One of the photographers who took part in New Topographics, Robert Adams, has continued to produce subtle, thought-provoking and environmentally aware photographs of natural scenery, juxtaposed with urban sprawl. He has been followed by many other photographers who have campaigned around environmental issues.
See Mitch Epstein’s American Power project: www.mitchepstein.net/work/
americanpower/ [accessed 28/01/14]
…and Fay Godwin’s Our Forbidden Land project, which you can search for online.
Note down your responses to these projects – and any others you find – in your learning log. Will your research influence your own choice of subject in future?
Adam Roberts’ black and white photographs taken mostly in the American west. I would say that the majority of them do not feature people and are rather sparse – a flat plain with a deserted road running through it, featuring mostly sky, for instance.
Paradoxically, however, we also need to see the whole geography, natural and man-made, to experience a peace; all land, no matter what has happened to it, has over it a grace, an absolutely persistent beauty.
Adam seems to like photographing the imperfect – the real world. His pictures don’t try to avoid rubbish dumped in the foreground, or houses that have seen better days. In his ‘What We Bought’ series taken around Denver, Colorado in 1973-74, there is a picture of an abandoned metal chair frame, rubbish strewn all over the grass, oil sludge burning, and half built homes.
Other recurring themes seem to be abandoned buildings, pollution, nondescript wooden homes, dry flats, trees, hills/mountains, rivers, rubbish, death, water, and deforestation. Adam seems to favour the unspoilt, but also features the opposite when he comes across it.
Mitch Epstein – American Power
In 2003, Epstein was assigned to photograph a story in a town where a power company was buying out the residents and taking over. He found there were some people who refused to sell, and this inspired him to spend five years travelling the country taking photos of all kinds of power producing sites like nuclear reactors, as well as petrol stations and solar ovens.
The pictures taken on this journey form American Power which has been exhibited in many forms, most recently as a 2011 stage production in collaboration with a cello player.
Photographs in the series capture scenes such as small homes and football fields with enormous cooling towers in the background, an oil refinery, a coal power plant, a woman who refused to sell to the power company, oil pipelines, and the aftermath of a hurricane.
Fay Godwin – Our Forbidden Land
Fay Godwin was a true nature lover and highly concerned about about the well being of our country’s land. Our Forbidden Land is a collection of photographs which display the way that the land is being threatened by exploitation by the military and developers.
Photographs include fenced off walkways, ‘private land’ notices and signposts, a ‘public footpath’ sign submerged in a water way, decaying paths, and barbed wire.
The work won the first ever ‘Green Book of the Year award’ and was something of a statement on our right to walk the land freely, as well as it’s destruction by pollution and development.
There are many more examples of ‘environmental photography’ out there – take this list of 28 by Trendhunter, for example.

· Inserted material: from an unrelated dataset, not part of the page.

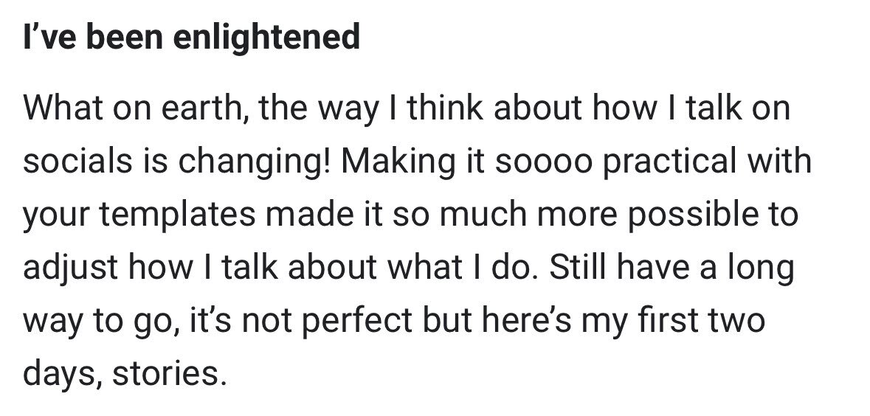Click the heading "I've been enlightened"
870x416 pixels.
[x=191, y=38]
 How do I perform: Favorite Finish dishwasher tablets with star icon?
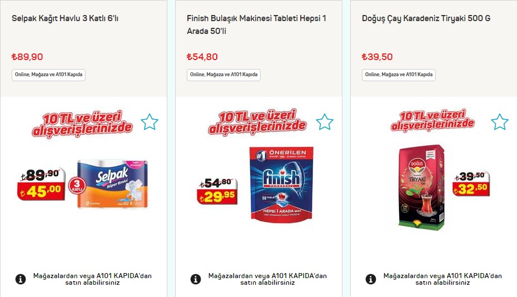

Some interesting series I found were Ettore Moni‘s Alps, which shows the modifications to the landscape in order to accommodate skiing tourism.

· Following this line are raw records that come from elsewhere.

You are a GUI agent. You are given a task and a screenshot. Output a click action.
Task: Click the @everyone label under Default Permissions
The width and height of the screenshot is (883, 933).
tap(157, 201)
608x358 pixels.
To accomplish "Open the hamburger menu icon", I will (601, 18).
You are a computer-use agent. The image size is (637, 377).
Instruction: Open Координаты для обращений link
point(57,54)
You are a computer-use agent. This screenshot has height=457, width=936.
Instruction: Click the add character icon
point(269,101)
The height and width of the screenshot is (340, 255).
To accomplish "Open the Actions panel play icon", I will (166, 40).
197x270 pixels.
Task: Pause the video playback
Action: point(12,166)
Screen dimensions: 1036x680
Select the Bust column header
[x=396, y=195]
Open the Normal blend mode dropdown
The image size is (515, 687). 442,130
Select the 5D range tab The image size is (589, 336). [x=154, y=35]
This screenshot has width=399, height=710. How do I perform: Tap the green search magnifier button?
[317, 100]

Nicole Jean Hill‘s series Artifacts and Incidents explores human impact on the borders of rural land, and features graffiti and trash, as well as dead animals.

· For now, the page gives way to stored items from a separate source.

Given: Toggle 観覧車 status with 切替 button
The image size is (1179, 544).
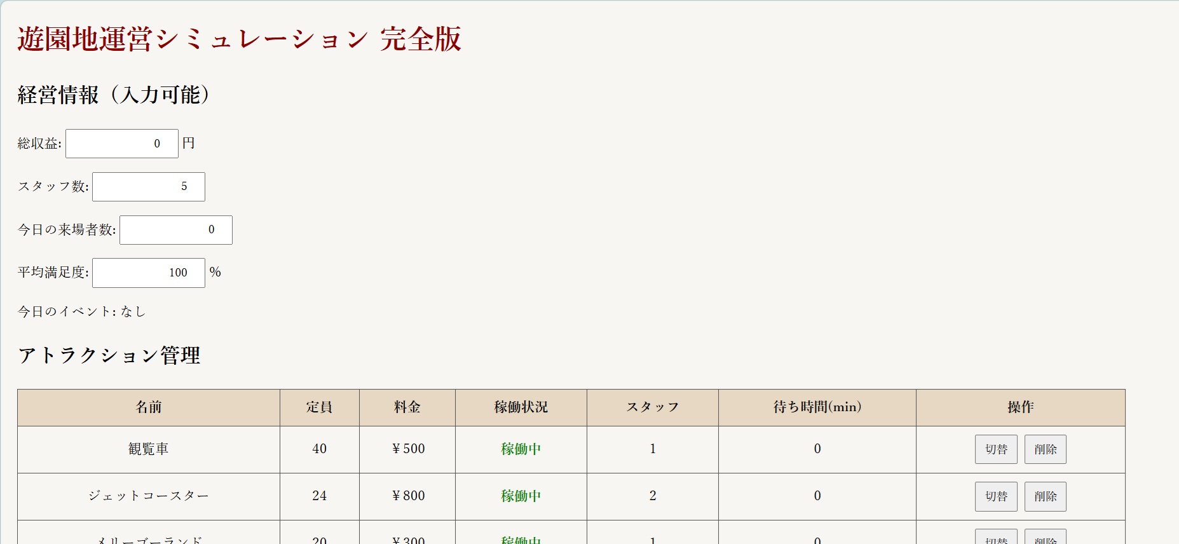Looking at the screenshot, I should (x=995, y=449).
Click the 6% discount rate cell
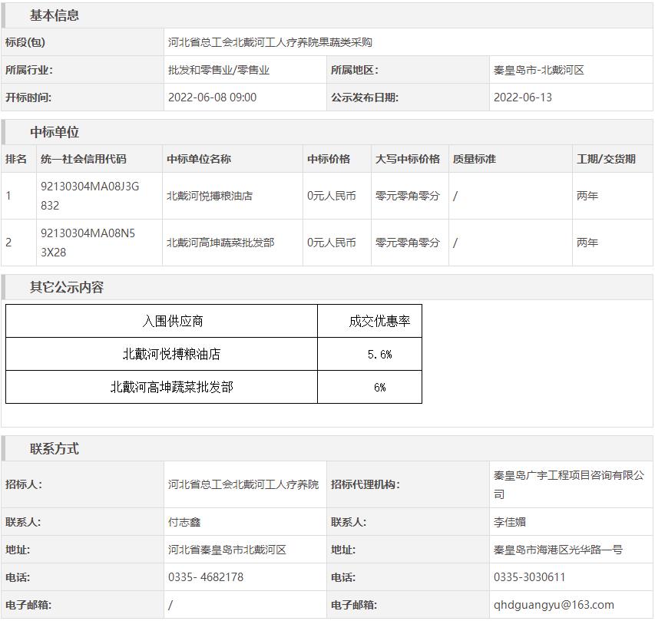 pos(379,388)
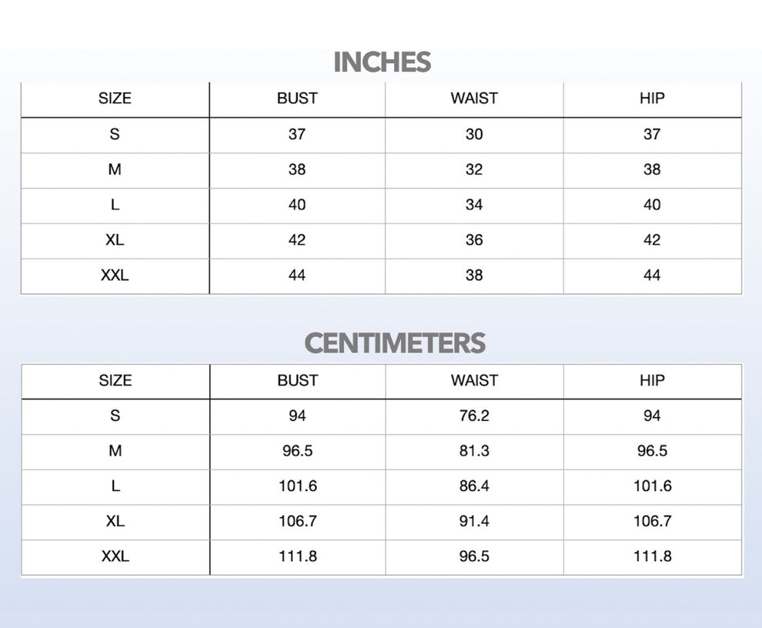Select bust value 101.6 in centimeters table
The height and width of the screenshot is (628, 762).
(x=297, y=486)
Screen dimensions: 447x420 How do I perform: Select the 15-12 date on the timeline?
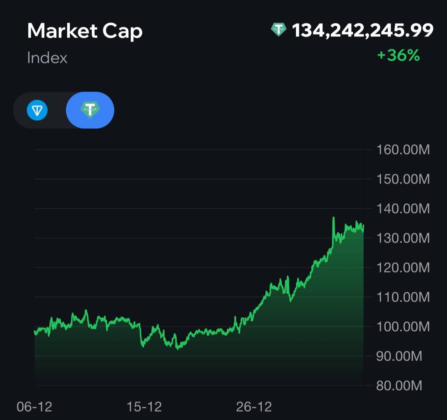(144, 407)

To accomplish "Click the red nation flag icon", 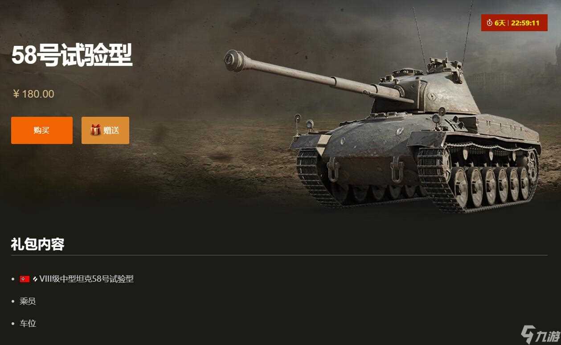I will pyautogui.click(x=25, y=279).
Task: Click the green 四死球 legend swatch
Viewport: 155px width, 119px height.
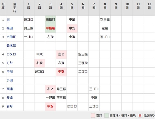Action: [106, 115]
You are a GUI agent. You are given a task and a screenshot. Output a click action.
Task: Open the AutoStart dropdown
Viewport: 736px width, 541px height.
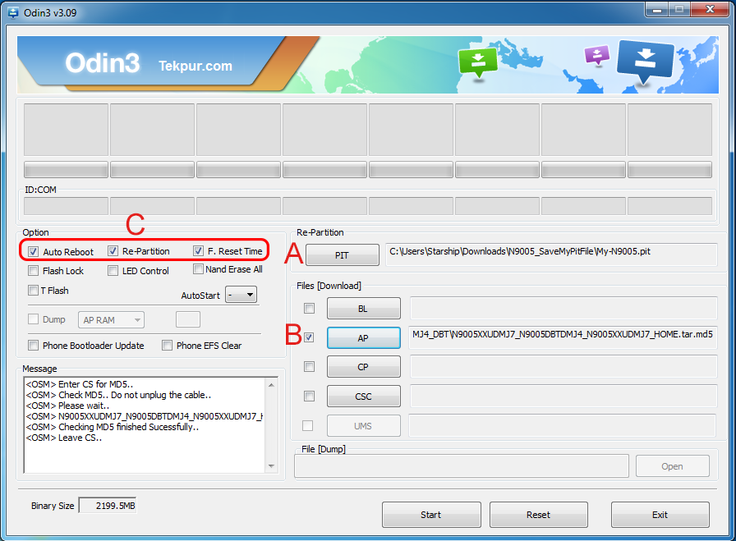tap(241, 295)
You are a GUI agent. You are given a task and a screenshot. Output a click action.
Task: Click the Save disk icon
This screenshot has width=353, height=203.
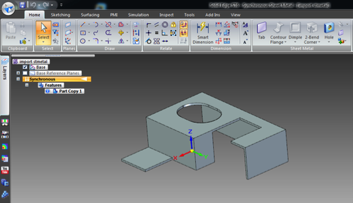point(23,5)
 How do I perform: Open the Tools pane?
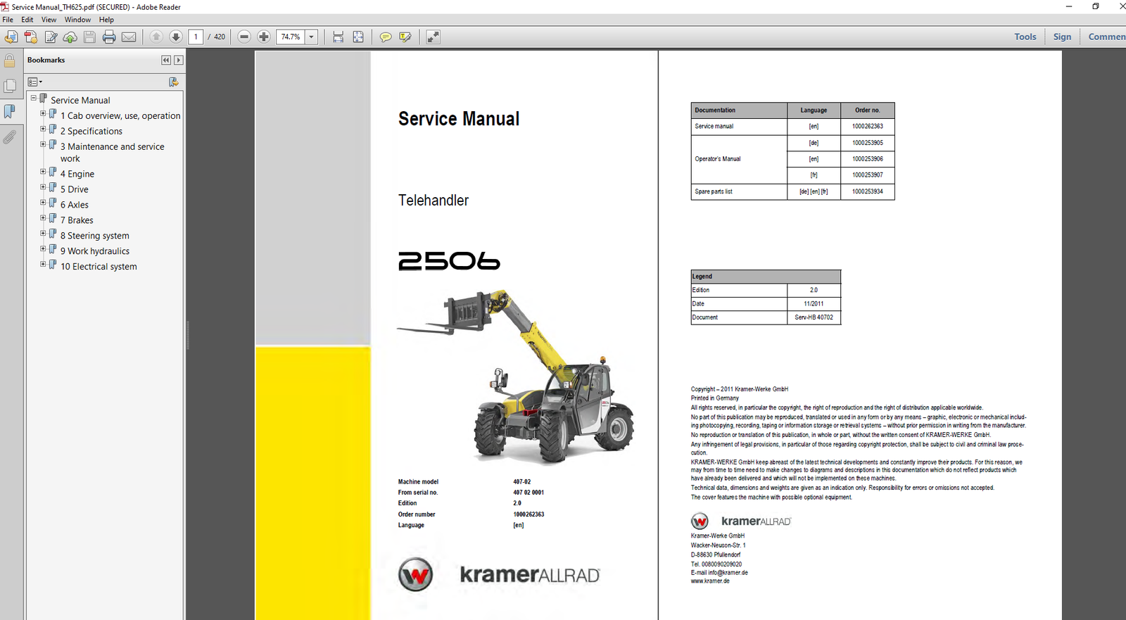(1025, 37)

Finally here, I’ll mention Souvid Datta‘s photo series on China’s pollution problem. Photos feature things such as steel plant cooling towers spewing smoke across the landscape, children riding bikes with coal power plant chimneys in the background, huge factories dominating small rural areas, waste water dump sites from a textile factory, a photo of a man at a grave site mourning his brother who died of cancer, illegal land fill sites, and more.